Sport

Scottish Cup Quarter-Finals Are Set — But Can You Actually Watch Them?

18 February 2026 · Scottish Review

The Scottish Cup Fifth Round is done, the Quarter-Final draw is confirmed, and the usual suspects have progressed. Celtic, Rangers, Aberdeen — all through, all looking comfortable, all doing exactly what clubs with their budgets should do against lower-league opposition. No shocks. No romance. Just business.

Dundee United faced The Spartans today, Aberdeen host Motherwell tomorrow night at Pittodrie, and the rest of the round played out over the past couple of weeks. Celtic handled Dundee on the 7th, Rangers dispatched Stranraer on the 8th, and Airdrieonians took on St Mirren on the 6th. The magic of the cup, they call it.

The TV Problem

Here’s what gets me every year. The Scottish Cup is supposed to be the people’s tournament — the great equaliser where Stenhousemuir can dream of facing Celtic at Hampden. So why is half of it locked behind Premier Sports? Celtic’s match was on Premier Sports. Rangers’ match was on Premier Sports. If you wanted to watch the two biggest games of the round, you needed a subscription that most casual fans don’t have.

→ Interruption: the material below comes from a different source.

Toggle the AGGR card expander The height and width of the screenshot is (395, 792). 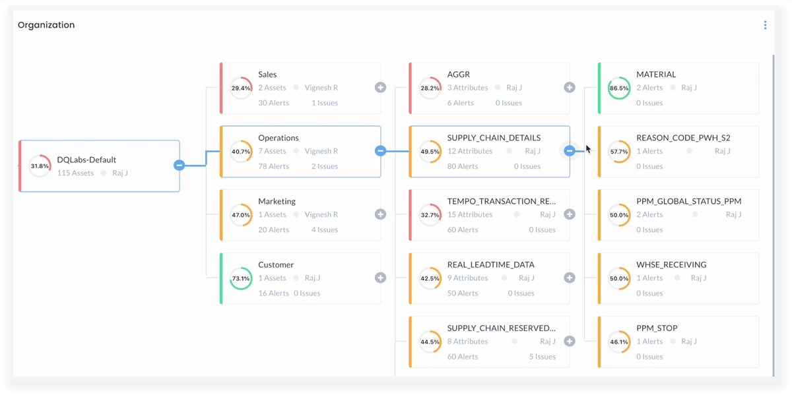tap(569, 86)
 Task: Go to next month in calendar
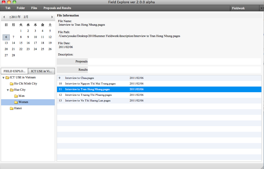coord(52,17)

BBC Scotland picked up Airdrieonians v St Mirren and Stenhousemuir v Falkirk — credit where it’s due, those are proper cup ties with genuine drama. But the flagship fixtures? Behind a paywall. The SFA needs to ask itself a serious question: is the money from Premier Sports worth more than the exposure of having every Scottish football fan able to watch their national cup competition?

The Quarter-Finals

Details are confirmed and we’ll see how the draw shakes out. The hope, as always, is for a lower-league side to pull something extraordinary. The Spartans, if they got through against Dundee United, would be the story of the tournament. Scottish football needs these moments — they remind us why we bother with the early rounds in the first place.

But mostly, we need to be able to actually watch them when they happen.